Black dragon - 2
Personajes
Dos días antes de los últimos acontecimientos, la caravana real se dirigió a su siguiente conquista. Los territorios de los gigantes en zonas altas de montañas, ricos en minerales, eran su objetivo más anhelado. El rey Empirio se caracterizaba por desafiar a criaturas peligrosas como estas, capaces de atacar su reino y destruirlo fácilmente, sin embargo, tenía confianza en sus planes, y en haber contratado a cuatro hermanos dragones negros para ayudarlo en tal hazaña.
La reina Megara lideró el viaje, cabalgando en su yegua blanca, la más veloz de todo Advaland, gracias al arduo entrenamiento que proporcionaban los jinetes de la realeza. Le seguía un grupo importante de soldados acarreando catapultas y ballestas enormes, lo cual intrigó a la menor de los dragones negros, Raneri.

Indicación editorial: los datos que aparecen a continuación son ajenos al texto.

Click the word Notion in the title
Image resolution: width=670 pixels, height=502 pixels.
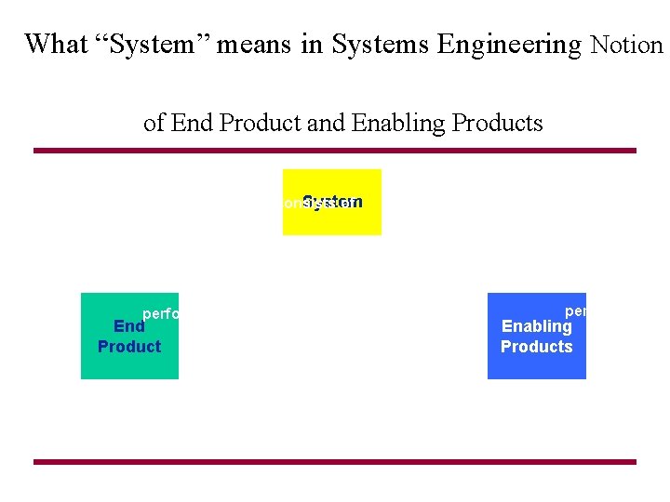[627, 45]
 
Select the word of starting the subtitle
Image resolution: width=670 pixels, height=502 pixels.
[154, 123]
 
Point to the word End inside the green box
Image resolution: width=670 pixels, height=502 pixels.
[128, 326]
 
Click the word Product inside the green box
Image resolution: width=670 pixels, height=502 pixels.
[129, 347]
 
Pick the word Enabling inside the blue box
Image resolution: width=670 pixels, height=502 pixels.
[536, 326]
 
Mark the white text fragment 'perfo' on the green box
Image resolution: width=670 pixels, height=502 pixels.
[159, 314]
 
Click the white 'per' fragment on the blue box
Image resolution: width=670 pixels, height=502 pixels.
[575, 311]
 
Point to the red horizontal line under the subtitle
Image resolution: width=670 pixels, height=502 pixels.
[335, 151]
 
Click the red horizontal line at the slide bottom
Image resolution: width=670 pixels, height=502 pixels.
[335, 461]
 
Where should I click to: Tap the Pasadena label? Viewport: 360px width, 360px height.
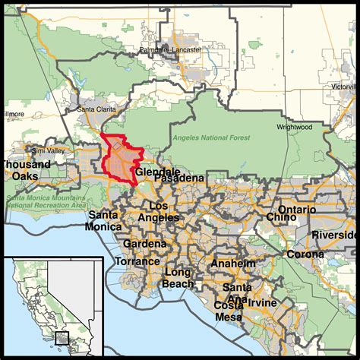coord(181,178)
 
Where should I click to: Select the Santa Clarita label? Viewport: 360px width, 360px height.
coord(96,109)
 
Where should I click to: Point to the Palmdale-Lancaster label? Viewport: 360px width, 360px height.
coord(170,50)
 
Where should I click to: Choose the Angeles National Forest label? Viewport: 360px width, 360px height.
coord(210,137)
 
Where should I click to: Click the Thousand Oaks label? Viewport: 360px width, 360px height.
coord(24,169)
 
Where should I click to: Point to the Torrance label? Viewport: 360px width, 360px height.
coord(137,261)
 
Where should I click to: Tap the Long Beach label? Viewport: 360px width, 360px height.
coord(178,278)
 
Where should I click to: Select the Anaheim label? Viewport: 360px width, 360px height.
coord(233,263)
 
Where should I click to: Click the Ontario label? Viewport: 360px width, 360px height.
coord(295,209)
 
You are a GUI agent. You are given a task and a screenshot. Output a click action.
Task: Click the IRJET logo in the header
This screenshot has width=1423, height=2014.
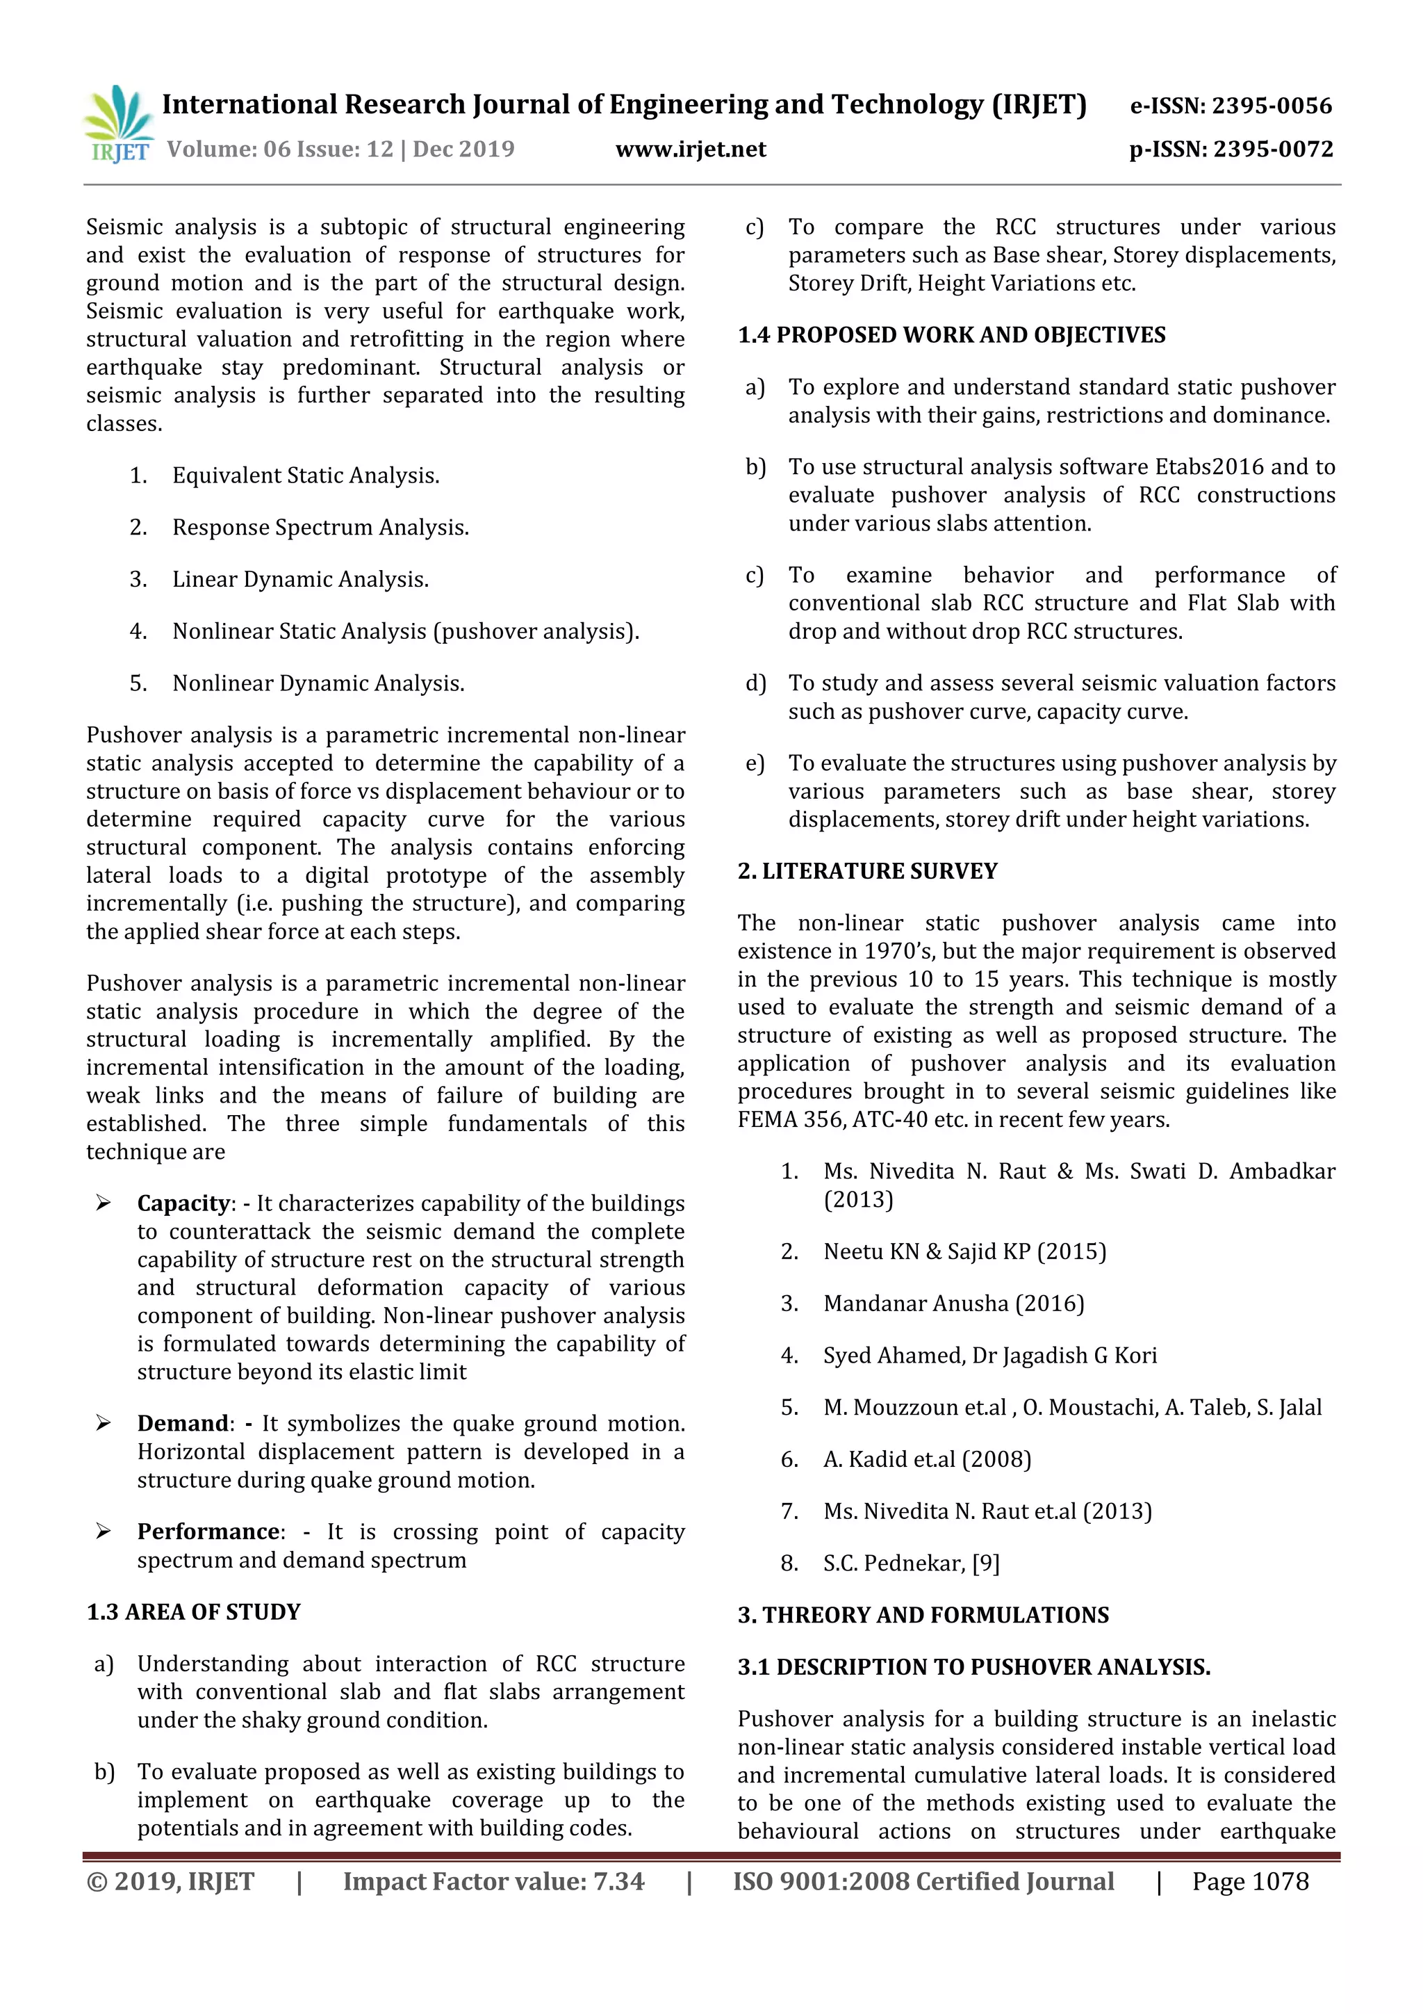point(118,124)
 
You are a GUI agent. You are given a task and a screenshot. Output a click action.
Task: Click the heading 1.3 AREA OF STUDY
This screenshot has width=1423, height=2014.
point(194,1612)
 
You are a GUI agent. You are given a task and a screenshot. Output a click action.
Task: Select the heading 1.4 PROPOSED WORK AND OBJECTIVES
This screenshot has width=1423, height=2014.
point(951,335)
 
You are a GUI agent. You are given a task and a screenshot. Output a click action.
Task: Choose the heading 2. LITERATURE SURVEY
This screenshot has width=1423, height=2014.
point(867,871)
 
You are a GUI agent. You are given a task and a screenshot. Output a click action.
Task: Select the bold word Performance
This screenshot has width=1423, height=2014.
point(208,1532)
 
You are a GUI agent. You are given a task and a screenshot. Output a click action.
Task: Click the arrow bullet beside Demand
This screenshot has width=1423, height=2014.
point(104,1423)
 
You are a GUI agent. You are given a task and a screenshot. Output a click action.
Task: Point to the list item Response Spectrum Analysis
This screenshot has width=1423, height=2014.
point(320,527)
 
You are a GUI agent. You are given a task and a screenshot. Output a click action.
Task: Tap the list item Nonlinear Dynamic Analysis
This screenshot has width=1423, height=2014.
point(318,683)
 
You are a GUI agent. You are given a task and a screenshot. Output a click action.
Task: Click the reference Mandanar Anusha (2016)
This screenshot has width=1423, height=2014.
point(953,1304)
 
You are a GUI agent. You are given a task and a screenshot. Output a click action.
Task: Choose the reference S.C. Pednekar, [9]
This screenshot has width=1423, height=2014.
point(911,1563)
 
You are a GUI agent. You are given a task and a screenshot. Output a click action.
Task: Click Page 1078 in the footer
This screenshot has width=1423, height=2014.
point(1249,1881)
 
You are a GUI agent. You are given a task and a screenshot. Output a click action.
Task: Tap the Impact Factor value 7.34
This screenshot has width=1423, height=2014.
point(618,1881)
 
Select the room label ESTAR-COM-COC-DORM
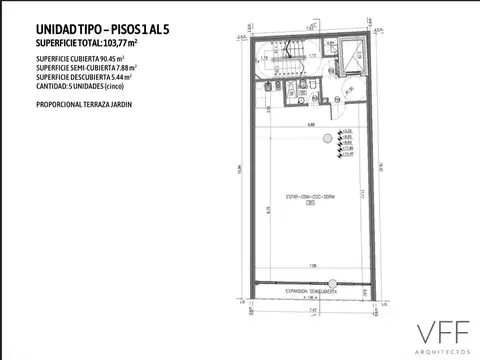[309, 196]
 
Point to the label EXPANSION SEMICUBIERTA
[309, 291]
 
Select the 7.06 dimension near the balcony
[314, 265]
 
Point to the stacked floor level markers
[347, 145]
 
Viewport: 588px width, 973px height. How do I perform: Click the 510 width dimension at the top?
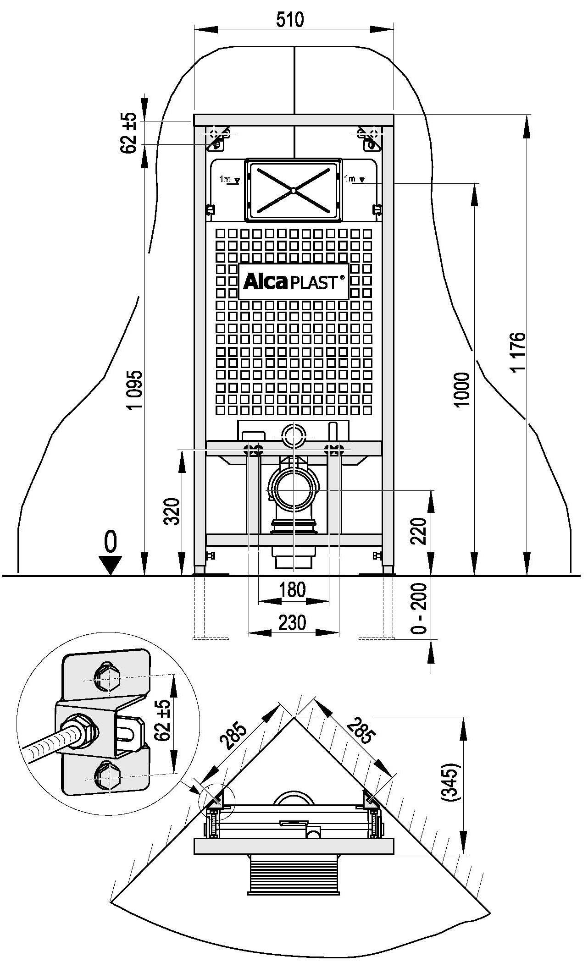(290, 20)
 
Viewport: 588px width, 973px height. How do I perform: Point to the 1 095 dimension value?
(136, 390)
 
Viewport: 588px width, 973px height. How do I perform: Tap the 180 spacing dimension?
(293, 589)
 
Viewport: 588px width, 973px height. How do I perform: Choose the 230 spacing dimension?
(293, 622)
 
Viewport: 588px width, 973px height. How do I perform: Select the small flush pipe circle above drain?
(293, 436)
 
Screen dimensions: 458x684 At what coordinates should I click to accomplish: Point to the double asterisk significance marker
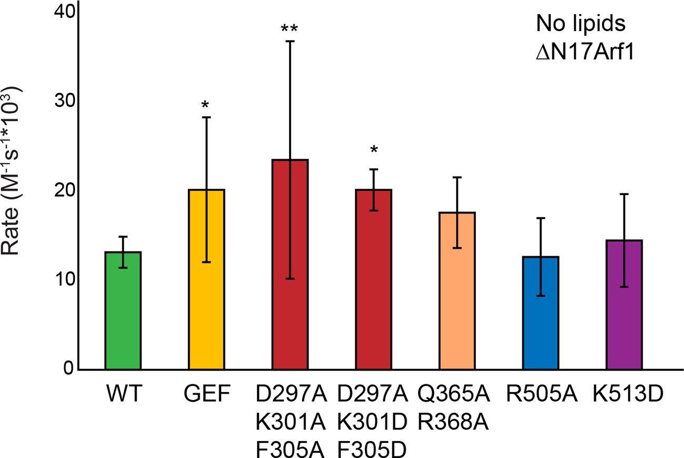pos(290,28)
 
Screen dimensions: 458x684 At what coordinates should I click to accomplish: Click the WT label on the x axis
pos(123,395)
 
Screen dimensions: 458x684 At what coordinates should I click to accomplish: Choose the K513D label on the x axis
pos(624,395)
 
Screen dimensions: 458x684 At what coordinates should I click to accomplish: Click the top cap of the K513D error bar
pos(624,194)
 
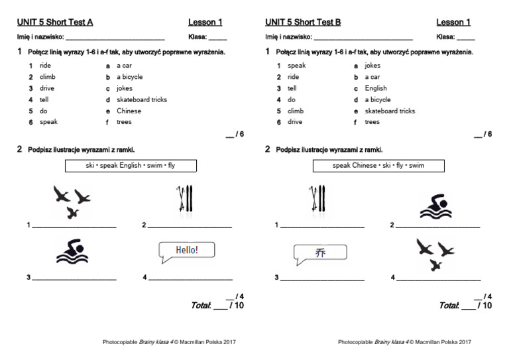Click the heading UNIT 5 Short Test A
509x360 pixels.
click(x=55, y=22)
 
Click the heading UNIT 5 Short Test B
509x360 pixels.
click(x=303, y=22)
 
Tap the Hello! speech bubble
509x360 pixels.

—¿Por qué los humanos traen armas para luchar? ¿Con nosotros no basta? —preguntó mirando a uno de sus hermanos mayores, Rakuzen, quien solía investigar otras culturas para las misiones que les encomendaban. Mientras los demás se concentraban en mejorar sus habilidades en combate, él lo hacía en alimentar sus conocimientos. Una pequeña parte de la población de estos dragones se encargaba de aprender idiomas e historia, por este motivo poseían una enorme biblioteca en la ciudad principal de Akarum, comentada por los investigadores extranjeros como la más grande del continente Storang.
—Son soldados, es lógico que luchen para cumplir con los propósitos de su rey —respondió, sin lograr aclarar las dudas.
—No los entiendo —dijo Raneri colocando los brazos detrás de la nuca—. Como sea, su líder ya nos pagó por esta misión.
—Será emocionante enfrentarnos a los gigantes —agregó Rian Chu, el tercer hermano mayor para Raneri, y el más cercano a ella. Eran inseparables, entrenaban para mantener su forma dragonaria como los demás; tanto Raito como Rakuzen, contaban con años de experiencia, que para los dragones negros, era extremadamente valioso.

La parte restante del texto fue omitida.